Fret not thyself because of evil-doers, Neither be thou envious against them that work unrighteousness.

For they shall soon be cut down like the grass, And wither as the green herb.

Trust in Jehovah, and do good; Dwell in the land, and feed on his faithfulness.

Delight thyself also in Jehovah; And he will give thee the desires of thy heart. Commit thy way unto Jehovah; Trust also in him, and he will bring it to pass.

And he will make thy righteousness to go forth as the light, And thy justice as the noonday.

Rest in Jehovah, and wait patiently for him: Fret not thyself because of him who prospereth in his way, Because of the man who bringeth wicked devices to pass.

Psalms 37:1‭-‬7 ASV

The entire verse one is quoted almost verbatim in Proverbs 24:19; and there’s also an obvious reference to it in Proverbs 23:17.

Some have deplored the fact that David in his dealings with the problem of the prosperity of the wicked did not have the advantage of the New Testament teaching regarding the ultimate rewards of the righteous in heaven and the eternal punishment of the wicked following the Final Judgment.

* DATA:

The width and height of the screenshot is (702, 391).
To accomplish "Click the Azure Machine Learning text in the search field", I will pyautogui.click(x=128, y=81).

* TASKS TO COMPLETE:
1. Rewrite the paragraph of the Psalm 37 passage that begins "Some have deplored the fact" as one shorter sentence that keeps its main facts.
2. According to the Psalm 37 passage, which verse in Proverbs quotes the entire first verse almost verbatim?
3. Transcribe the part of the Psalm 37 passage that opens with the words "Fret not thyself because of evil-doers, Neither" and closes with "it to pass.".
None of the data above is needed.

* RESPONSES BY TASK:
1. Some regret that David, in dealing with the prosperity of the wicked, lacked the New Testament teaching on the righteous being rewarded in heaven and the wicked being punished eternally after the Final Judgment.

2. Proverbs 24:19.

3.
Fret not thyself because of evil-doers, Neither be thou envious against them that work unrighteousness.

For they shall soon be cut down like the grass, And wither as the green herb.

Trust in Jehovah, and do good; Dwell in the land, and feed on his faithfulness.

Delight thyself also in Jehovah; And he will give thee the desires of thy heart. Commit thy way unto Jehovah; Trust also in him, and he will bring it to pass.